A cyclotomic polynomial whose index has a large prime divisor cannot be too sparse

Question

Working on this recent MSE question, I was led to the following conjecture :

Suppose that $n$ is an integer with at least one prime divisor $\geq 7$. Then $\Phi_n$ has at least seven non-zero coefficients.

I have checked this conjecture up to $n\leq 10^5$. It is not hard to treat the case when $n$ is of the form $p^a$ with $p\geq 7$. In the general case $n$ will be of the form $n=p^a m$ with $m$ coprime to $p$, and $\Phi_n=\Phi_{p^{a}}\Phi_m$. What is unclear to me is how non-zero coefficients are somewhat "preserved" when we multiply by $\Phi_m$ where $m$ is coprime to $p$.

UPDATE (10/18/2014) : One can assume without loss of generality that $n$ is square-free. Indeed, let $n=\prod_{k=1}^r {p_k}^{a_k}$ be the prime factorization of $n$, with prime $p_k$ and $a_k\geq 1$. Let $m=\prod_{k=1}^r p_k$ be the square-free part of $n$. If $\zeta$ is a $n$-th root of unity, then it is a primitive $n$-th root of unity iff $\zeta^\frac{n}{m}$ is a primitive $m$-th root of unity. It follows that $\Phi_{n}(X)=\Phi_{m}(X^\frac{n}{m})$, so that $\Phi_n$ and $\Phi_m$ share the same number of non-zero coefficients.

Answer 1

Here is my proof for the conjecture. As you mentioned, we can assume that $n=pm$ so that $p$ does not divide $m$.

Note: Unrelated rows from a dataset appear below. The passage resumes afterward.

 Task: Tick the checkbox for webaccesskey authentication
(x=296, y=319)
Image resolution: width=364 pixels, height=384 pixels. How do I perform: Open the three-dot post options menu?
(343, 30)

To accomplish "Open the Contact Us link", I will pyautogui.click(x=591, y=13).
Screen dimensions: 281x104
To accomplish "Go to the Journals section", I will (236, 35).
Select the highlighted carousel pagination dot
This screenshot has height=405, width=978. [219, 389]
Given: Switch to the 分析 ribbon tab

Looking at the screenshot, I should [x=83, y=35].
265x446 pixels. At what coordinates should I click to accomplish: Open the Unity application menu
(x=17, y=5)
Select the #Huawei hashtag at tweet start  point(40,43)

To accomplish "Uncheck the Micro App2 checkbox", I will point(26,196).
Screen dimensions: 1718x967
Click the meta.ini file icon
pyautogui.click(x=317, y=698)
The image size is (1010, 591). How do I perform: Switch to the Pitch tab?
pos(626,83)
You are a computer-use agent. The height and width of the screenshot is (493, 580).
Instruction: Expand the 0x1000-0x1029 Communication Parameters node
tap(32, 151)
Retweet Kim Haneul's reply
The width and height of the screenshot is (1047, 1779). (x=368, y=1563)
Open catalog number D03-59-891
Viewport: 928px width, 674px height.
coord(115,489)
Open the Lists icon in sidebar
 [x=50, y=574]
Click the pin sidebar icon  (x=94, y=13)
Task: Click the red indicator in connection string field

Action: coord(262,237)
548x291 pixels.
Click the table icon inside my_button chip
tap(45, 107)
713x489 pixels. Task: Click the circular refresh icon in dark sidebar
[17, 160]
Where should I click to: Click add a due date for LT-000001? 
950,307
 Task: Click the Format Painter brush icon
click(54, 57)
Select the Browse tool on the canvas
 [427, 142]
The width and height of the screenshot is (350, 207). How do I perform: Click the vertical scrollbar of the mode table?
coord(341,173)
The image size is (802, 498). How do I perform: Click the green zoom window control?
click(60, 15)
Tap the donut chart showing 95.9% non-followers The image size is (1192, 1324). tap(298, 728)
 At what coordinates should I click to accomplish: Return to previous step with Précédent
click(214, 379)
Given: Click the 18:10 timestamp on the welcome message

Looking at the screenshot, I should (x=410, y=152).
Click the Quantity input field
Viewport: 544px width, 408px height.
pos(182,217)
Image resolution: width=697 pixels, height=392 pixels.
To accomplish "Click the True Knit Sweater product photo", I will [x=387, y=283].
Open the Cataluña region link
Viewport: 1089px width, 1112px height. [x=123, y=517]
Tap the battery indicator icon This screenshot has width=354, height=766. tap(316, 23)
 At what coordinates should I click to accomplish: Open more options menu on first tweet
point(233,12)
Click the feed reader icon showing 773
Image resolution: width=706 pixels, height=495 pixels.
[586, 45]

Suppose that the conjecture is false and $\Phi_n(x)$ has at most $p-1$ nonzero coefficients: $$ \Phi_n(x) = \sum_{\ell=1}^{p-1} a_{d_\ell} x^{d_\ell} $$ with some exponents $d_1,\ldots,d_{p-1}$ and integer coefficients $a_{d_1},\ldots,a_{d_{p-1}}$.

By the pigeonhole principle, there is some integer $u$ such that none of $d_1+u$, ..., $d_{p-1}+u$ is divisible by $p$. Take such a $u$. Let $\varepsilon=e^{2\pi i/n}$ and $\varrho=e^{2\pi i/p}=\varepsilon^m$, and consider the following expression: $$ S = \sum_{j=1}^p \varepsilon^{jum} \Phi_n(\varepsilon^{jm+1}). $$ Among the numbers $m+1,2m+1,\ldots,pm+1$ precisely one is divisible by $p$; the other ones are co-prime with $n=mp$. So, among $\varepsilon^{m+1},\ldots,\varepsilon^{pm+1}$ there are $p-1$ primitive $n$th roots of unity and one number that has lower order, namely $m$. Therefore, the numbers $\Phi_n(\varepsilon^{m+1}),\Phi_n(\varepsilon^{2m+1}),\ldots,\Phi_n(\varepsilon^{pm+1})$ are all zeros except for exactly one. Hence, $S\ne0$.

On the other hand, $$ S = \sum_{j=1}^{p} \varepsilon^{jum} \sum_{\ell} a_{d_\ell} \varepsilon^{(jm+1)d_\ell} = \sum_{\ell} a_{d_\ell} \varepsilon^{d_\ell} \sum_{j=1}^{p} \varepsilon^{jm(d_\ell+u)} = \sum_{\ell} a_{d_\ell} \varepsilon^{d_\ell} \sum_{j=1}^{p} \varrho^{j(d_\ell+u)}. $$

It is well-known that $\sum\limits_{j=1}^p \varrho^{jK}=0$ for all integers $K$ that are not divisible by $p$. Applying this to $K=d_1+u,\ldots,d_{p-1}+u$, we can see that $$ S = \sum_{\ell} a_{d_\ell} \varepsilon^{d_\ell} \sum_{j=1}^p \varrho^{j(d_\ell+u)} = \sum_{\ell} a_{d_\ell} \varepsilon^{d_\ell} \cdot 0 = 0. $$

We have proved both $S\ne0$ and $S=0$, the conjecture must be true.

In fact we proved that the exponents that occur in $\Phi_n$ form a complete residue system modulo $p$.